The task — In the piece on the Thomas Nelson sale, copy out the part that opens with the words "Back in 2002" and closes with "House and Baker.", renaming "Bethany House" as "Bethany" each time it appears.

Supplied passage —
/---
Perspective on the Sale of Thomas Nelson Publishers

by Steve Laube

In light of yesterday’s announcement of the sale of Thomas Nelson Publishers to HarperCollins I thought I’d present a few thoughts.

Without question this is the biggest news story in the Christian publishing industry this year, if not the last few years. Most of us have been caught flat-footed. Partly because Thomas Nelson is such a large company. And partly because they were just purchased by an investment group last year. The other surprise is the buyer. HarperCollins has owned Zondervan since 1988 which is a direct competitor to Nelson. They publish some of the same authors. (And by the way, HarperCollins is owned by NewsCorp…whose owner is Rupert Murdoch.)

Back in 2002 when I was still with Bethany House Publishers we were sold to Baker Books. So I’ve seen some of the inside of a publishing sale. There will be some obvious echoes to our experience, but Zondervan and Nelson are very different from Bethany House and Baker.

Ten Random Thoughts

Some random thoughts for authors who are worried or wondering about the sale:

1.  The sale has not been completed . It still has to pass Federal regulatory stuff. Anything can happen before the end of the year.

2. This will put both the New International Version Bible (NIV) and the New King James Bible (NKJV) under the same ownership.
\---
Provided information —
/---
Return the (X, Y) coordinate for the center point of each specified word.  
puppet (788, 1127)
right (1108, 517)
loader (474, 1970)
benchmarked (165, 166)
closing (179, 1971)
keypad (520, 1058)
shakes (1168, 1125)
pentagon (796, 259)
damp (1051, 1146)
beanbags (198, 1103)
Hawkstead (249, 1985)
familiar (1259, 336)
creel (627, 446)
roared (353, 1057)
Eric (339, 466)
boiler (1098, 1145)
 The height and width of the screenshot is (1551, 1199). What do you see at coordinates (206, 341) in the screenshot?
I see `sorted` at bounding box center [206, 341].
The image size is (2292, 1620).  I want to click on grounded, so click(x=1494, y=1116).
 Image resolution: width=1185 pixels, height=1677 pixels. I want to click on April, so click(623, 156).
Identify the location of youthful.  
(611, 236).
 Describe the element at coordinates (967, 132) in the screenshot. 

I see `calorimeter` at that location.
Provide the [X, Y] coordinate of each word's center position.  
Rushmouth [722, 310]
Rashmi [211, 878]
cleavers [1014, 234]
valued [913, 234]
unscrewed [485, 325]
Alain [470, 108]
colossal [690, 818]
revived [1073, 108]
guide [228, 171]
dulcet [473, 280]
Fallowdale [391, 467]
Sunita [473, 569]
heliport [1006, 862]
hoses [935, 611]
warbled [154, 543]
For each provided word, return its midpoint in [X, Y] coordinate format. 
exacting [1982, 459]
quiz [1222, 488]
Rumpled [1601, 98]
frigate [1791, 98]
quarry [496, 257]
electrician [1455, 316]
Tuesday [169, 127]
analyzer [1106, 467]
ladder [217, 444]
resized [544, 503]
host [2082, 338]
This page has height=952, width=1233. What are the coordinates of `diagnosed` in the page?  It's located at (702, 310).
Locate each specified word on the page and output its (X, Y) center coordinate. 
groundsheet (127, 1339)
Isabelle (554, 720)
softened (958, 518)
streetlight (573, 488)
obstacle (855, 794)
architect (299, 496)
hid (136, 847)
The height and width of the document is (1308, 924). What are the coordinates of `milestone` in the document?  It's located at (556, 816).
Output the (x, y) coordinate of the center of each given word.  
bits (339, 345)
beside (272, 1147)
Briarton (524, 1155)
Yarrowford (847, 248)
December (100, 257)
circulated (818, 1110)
\---
Written response —
Back in 2002 when I was still with Bethany Publishers we were sold to Baker Books. So I’ve seen some of the inside of a publishing sale. There will be some obvious echoes to our experience, but Zondervan and Nelson are very different from Bethany and Baker.